Azerbaijan objected to Armenian side’s demand at PACE during
preparation for the visit that the fact-finding mission should travel
to Nagorno Karabakh through Armenia (by car from Yerevan).

Related to this issue, Samad Seyidov, head of Azerbaijani parliament
delegation to the PACE, informed the Secretary General Mateo Sorinas
of Azerbaijan’s official stance, underscoring recognition of the
country’s territorial integrity and sovereignty by the international
community and international organizations like UN, OSCE, NATO, CE etc.

Azerbaijan clearly announced its position that both domestic and
international missions and delegations have to seek permission of
official Baku to travel to its territory of Nagorno Karabakh and
other adjacent regions under occupation, and Azerbaijan will not
change its firm position in any condition.

As a result, PACE didn’t support Armenia’s unconstructive and baseless
stance and postponed the visit.

Now, how technically possible it is for European observers to visit Nagorno Karabakh from Azerbaijan is only for the pious Azerbaijani officials to figure out. What is Azerbaijan’s response to the fact that its own Ambassador to Russia visit Nagorno Karabakh, and logically through Armenia, in June of this year?

Of course the one and only logic behind any of the illogical Azerbaijani attempts to stop the monitoring of cultural rights in both Armenia and Azerbaijan is because they know they have smashed Djulfa to dust and can’t cover it up. For one reason they know there are satellite images, that are as objective as anything else can get in the world, that show the cemetery before the destruction. For another reason, they can’t admit that they committed an act of cultural vandalism, or cultural genocide, against a people they consider the creators of all evil on Earth. And most badly, they have lied so many times on the destruction of Djulfa that accepting they lied would undermine their very authority.

Anyhow, although I have been in touch with Mr. O’Hara (the head of the delegation who was supposed to visit and of course never will) and although he doesn’t sound interested in the faith (well, I guest in the past a lot) of Djulfa, I still believe it is to much extent the fault of Armenians that the world doesn’t know about the silenced story of Djulfa.

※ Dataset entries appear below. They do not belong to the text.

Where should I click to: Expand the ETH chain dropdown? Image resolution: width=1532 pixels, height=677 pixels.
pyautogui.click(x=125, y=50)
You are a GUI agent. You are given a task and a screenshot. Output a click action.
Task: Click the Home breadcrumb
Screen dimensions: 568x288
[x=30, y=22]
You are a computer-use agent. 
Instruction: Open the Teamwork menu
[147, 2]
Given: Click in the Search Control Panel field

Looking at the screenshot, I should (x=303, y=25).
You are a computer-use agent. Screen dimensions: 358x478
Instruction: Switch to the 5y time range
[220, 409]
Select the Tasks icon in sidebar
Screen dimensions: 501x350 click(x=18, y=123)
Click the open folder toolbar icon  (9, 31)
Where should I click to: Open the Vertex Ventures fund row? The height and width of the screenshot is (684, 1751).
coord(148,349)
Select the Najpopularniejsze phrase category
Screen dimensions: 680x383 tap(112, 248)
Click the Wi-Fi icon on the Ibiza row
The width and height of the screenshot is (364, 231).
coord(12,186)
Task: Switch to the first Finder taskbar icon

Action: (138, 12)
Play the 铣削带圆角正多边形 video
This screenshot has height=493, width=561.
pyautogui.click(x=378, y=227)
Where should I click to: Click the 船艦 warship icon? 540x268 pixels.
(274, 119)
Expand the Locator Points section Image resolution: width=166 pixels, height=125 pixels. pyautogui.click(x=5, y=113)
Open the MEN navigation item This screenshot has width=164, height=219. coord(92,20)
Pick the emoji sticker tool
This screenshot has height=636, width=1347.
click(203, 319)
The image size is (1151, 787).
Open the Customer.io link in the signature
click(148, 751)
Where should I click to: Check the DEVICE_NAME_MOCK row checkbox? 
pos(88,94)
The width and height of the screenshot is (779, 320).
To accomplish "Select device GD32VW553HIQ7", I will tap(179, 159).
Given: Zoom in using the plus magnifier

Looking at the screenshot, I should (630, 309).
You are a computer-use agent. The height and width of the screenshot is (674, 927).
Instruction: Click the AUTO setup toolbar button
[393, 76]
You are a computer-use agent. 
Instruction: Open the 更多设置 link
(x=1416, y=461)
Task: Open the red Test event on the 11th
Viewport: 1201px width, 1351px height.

Well, I should go back to my homework. That’s the best I can do for Djulfa at this minute. But of course there is a reason I have not been really active on the blog recently. So yeah, Azerbaijan, I don’t know about the rest of my kin, but I have not forgotten Djulfa and never will.

Azerbaijan: Lack of “Armenian noise” = no arrests

Citing absence of “Armenian noise” as proof apparently ignoring this blog’s entry, officials in Azerbaijan are denying reports that three female Armenian journalists have been arrested in Nakhichevan, reports Russia’s Regnum News.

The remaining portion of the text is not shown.